Larabee ducked his head and glanced at Higgs.

“We don’t rightly know. Came back to get her and she was gone.” Higgs lifted his hat. “Can’t put the rain back.”

Graver surveyed the little meadow one more time and wondered how it was the girl was gone. Did animals drag her off? Or did the shooter come back for her?

CHAPTER TEN

Dulcinea and Rose stopped their horses on the last hill overlooking the ranch and stepped down to stretch their legs after the long ride. Yesterday they left Rosebud, crossed into Nebraska, and stopped in Babylon for the night before coming into the hills. It was the end of the day, and Dulcinea could see lone cowboys on horseback driving cattle slowly out to summer pastures. They must be late this year because of J.B.’s . . . she could not say the word yet. Glancing at Rose, she felt the kinship of sorrow and could not begin to imagine the loss of a sister. There was no hierarchy to grief, she realized, and her knees nearly buckled as her feet sank into the sand underfoot, where the horse-and-wagon traffic had killed the grass. She was almost home and something made her pause.

To the right was a vast blue lake, the surrounding marsh alive with birds feeding and mating. The air bore the moist scent of water, so blue it put the distant white-blue sky to shame.
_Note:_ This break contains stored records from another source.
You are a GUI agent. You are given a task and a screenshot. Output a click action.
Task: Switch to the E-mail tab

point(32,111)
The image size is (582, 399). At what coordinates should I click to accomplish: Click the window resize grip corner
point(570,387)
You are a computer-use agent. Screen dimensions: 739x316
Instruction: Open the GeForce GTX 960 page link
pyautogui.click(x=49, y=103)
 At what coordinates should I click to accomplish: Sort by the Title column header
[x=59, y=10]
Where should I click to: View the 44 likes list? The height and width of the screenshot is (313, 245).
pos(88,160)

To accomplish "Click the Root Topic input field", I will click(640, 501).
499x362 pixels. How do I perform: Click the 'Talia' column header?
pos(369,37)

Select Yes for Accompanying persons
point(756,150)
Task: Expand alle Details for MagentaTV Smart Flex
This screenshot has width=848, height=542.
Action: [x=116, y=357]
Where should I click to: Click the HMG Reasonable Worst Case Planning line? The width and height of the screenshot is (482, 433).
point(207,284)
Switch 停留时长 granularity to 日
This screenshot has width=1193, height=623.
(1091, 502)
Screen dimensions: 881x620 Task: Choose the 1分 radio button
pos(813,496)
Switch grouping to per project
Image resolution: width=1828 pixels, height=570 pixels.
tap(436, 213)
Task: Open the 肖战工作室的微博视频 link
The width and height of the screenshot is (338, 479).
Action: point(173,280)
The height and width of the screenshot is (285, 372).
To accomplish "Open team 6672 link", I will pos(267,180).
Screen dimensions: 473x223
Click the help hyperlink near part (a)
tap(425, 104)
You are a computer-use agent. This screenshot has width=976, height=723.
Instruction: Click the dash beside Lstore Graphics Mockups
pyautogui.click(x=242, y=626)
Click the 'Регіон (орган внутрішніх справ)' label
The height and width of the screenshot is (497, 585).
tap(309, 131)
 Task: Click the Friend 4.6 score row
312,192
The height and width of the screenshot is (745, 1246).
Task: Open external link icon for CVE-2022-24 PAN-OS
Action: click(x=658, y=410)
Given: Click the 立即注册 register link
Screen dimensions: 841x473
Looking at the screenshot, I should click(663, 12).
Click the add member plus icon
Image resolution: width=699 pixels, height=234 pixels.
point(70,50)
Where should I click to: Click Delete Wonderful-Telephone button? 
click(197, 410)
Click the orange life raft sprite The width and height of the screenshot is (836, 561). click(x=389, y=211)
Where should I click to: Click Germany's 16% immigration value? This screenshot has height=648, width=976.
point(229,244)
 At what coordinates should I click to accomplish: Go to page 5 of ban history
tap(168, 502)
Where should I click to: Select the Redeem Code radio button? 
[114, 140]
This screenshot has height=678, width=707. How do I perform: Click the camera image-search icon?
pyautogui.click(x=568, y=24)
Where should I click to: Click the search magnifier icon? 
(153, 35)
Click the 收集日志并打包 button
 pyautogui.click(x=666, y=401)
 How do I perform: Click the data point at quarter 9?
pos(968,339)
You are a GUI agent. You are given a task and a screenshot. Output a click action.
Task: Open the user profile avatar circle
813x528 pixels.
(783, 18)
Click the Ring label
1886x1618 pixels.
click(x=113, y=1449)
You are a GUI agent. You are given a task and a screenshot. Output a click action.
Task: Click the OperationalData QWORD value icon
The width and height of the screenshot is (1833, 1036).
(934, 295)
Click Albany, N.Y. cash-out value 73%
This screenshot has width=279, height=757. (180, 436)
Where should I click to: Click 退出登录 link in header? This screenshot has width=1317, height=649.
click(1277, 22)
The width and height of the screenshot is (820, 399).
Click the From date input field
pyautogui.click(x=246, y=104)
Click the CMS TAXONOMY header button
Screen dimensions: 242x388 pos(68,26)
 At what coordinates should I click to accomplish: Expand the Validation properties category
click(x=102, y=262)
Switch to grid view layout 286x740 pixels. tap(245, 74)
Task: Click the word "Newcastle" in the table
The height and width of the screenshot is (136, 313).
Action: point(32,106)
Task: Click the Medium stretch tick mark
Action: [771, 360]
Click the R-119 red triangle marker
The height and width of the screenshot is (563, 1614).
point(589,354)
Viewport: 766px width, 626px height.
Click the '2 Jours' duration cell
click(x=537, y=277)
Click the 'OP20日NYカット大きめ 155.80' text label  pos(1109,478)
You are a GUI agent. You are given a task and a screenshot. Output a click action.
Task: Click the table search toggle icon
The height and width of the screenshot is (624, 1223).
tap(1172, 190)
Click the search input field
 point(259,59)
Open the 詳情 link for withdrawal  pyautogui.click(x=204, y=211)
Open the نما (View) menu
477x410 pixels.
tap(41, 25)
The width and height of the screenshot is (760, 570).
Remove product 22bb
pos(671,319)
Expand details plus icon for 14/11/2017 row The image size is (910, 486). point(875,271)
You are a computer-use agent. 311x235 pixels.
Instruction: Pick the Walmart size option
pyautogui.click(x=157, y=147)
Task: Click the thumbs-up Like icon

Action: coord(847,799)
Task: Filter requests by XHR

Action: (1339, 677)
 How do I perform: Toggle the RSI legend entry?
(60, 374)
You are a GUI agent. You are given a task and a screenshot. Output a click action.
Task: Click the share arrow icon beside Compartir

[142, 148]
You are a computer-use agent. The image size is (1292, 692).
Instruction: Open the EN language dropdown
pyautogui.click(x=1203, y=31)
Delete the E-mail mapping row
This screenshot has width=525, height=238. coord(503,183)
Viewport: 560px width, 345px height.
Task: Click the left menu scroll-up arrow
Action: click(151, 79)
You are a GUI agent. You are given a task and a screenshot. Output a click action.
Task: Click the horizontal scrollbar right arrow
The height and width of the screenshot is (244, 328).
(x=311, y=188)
She shaded her eyes to stare at the lake where pelicans floated peacefully. Nearby a pair of swans stretched their long necks searching the waters for food, and farther on, ducks dove and flapped, green necks glistening in the sun. Myriad red-winged blackbirds perched on dried cattail stalks with brown heads shredding into the new green shoots below. Nearby, one bird straddled two cattails, feet clenched fiercely to hold its territory against the loud, hissing wind.